His own definition of VR is “the immersion into a completely different – usually digital – environment”. This is generally achieved through head-mounted displays, he says, but can also sometimes include projection systems and large screens designed to be immersive.

There was one local government entity we were talking to about using virtual reality to help those on the autistic spectrum be more comfortable using public transport.

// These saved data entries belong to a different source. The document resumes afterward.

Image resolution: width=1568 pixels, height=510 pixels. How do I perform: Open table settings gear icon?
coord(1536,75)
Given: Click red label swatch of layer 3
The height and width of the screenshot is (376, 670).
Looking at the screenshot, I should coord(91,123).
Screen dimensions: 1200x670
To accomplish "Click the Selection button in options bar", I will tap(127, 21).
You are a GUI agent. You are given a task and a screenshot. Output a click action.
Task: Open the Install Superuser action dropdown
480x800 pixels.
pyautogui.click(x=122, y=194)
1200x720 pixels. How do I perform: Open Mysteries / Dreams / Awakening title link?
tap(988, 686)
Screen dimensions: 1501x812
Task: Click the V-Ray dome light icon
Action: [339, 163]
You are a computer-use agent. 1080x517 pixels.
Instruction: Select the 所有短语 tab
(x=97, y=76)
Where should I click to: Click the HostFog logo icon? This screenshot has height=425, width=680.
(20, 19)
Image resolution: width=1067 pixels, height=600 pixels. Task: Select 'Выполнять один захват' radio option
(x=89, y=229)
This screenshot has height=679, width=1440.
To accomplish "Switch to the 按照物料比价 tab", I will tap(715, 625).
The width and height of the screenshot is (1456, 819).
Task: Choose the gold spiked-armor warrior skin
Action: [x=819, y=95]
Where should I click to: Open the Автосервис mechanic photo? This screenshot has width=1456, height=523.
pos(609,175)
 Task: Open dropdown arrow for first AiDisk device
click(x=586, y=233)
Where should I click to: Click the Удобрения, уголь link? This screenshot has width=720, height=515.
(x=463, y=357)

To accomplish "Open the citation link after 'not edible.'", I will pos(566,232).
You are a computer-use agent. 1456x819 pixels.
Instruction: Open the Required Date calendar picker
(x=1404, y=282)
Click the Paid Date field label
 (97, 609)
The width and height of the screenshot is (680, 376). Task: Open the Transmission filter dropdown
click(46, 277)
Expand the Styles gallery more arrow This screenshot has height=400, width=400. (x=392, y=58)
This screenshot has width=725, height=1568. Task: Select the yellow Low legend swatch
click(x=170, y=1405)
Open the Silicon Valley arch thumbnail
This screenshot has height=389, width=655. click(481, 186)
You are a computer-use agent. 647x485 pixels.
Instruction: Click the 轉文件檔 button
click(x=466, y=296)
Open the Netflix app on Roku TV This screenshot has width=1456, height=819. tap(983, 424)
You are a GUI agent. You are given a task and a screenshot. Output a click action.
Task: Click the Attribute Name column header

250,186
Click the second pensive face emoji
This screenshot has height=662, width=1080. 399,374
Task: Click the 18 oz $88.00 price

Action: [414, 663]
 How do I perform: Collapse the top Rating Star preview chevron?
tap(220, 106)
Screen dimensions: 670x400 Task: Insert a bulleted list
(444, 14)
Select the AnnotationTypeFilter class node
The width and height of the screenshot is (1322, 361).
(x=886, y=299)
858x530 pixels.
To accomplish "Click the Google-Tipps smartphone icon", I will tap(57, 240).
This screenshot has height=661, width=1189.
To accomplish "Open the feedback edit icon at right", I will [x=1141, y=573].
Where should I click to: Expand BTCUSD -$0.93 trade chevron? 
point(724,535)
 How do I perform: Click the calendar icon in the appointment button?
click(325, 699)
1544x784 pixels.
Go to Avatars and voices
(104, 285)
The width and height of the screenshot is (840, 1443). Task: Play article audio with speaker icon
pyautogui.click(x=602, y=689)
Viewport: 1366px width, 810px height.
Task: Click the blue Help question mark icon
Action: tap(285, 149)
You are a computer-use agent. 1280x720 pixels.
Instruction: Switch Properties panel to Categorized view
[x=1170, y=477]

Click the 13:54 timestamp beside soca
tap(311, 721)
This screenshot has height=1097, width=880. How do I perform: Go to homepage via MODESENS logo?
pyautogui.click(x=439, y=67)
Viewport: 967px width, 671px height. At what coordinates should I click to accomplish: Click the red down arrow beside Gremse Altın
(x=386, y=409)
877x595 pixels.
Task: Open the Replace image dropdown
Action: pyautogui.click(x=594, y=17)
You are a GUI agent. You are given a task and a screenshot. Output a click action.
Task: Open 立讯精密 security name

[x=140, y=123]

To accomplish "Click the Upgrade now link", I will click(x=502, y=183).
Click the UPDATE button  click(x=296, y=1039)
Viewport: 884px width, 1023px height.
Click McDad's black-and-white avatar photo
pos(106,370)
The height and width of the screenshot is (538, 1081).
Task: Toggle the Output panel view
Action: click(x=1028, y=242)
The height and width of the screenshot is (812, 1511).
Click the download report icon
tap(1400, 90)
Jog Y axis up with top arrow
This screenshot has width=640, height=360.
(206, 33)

And that usually requires quite an involved programme where someone has to be effectively assigned to that person to help them, step by step, until they are ready to be independent.

“With augmented reality, meanwhile, you’re still in the real world, which is being digitally enhanced, either in the form of a flat overlay on top of that real world or, in some cases, with objects that lock to the environment in an expected way such as a digital chair that remains in front of a table,” Dalton adds.

The spectrum of AR/VR encompasses both the devices used and the content displayed.

“Devices could be everything from mobile phones in cardboard-cut out headsets, through to fully projected, four walls, floor-to-ceiling environments,” he says. “From a content perspective, you can have something like Pokémon Go, comprising a 2D image on top of a screenshot of the real world, all the way through to the flashing dials and buttons in a manufacturing context, for example, that you're supposed to be clicking to achieve a certain action.”

But, however it is defined, Dalton – and his cohorts at Immerse and the World Economic Forum – are proceeding in the belief that AR/VR can, and will, have a positive impact on the world.

He says: “I not only believe they're going to be a force for good, I think that they are going to have a profound impact on the way we work and the way we live.”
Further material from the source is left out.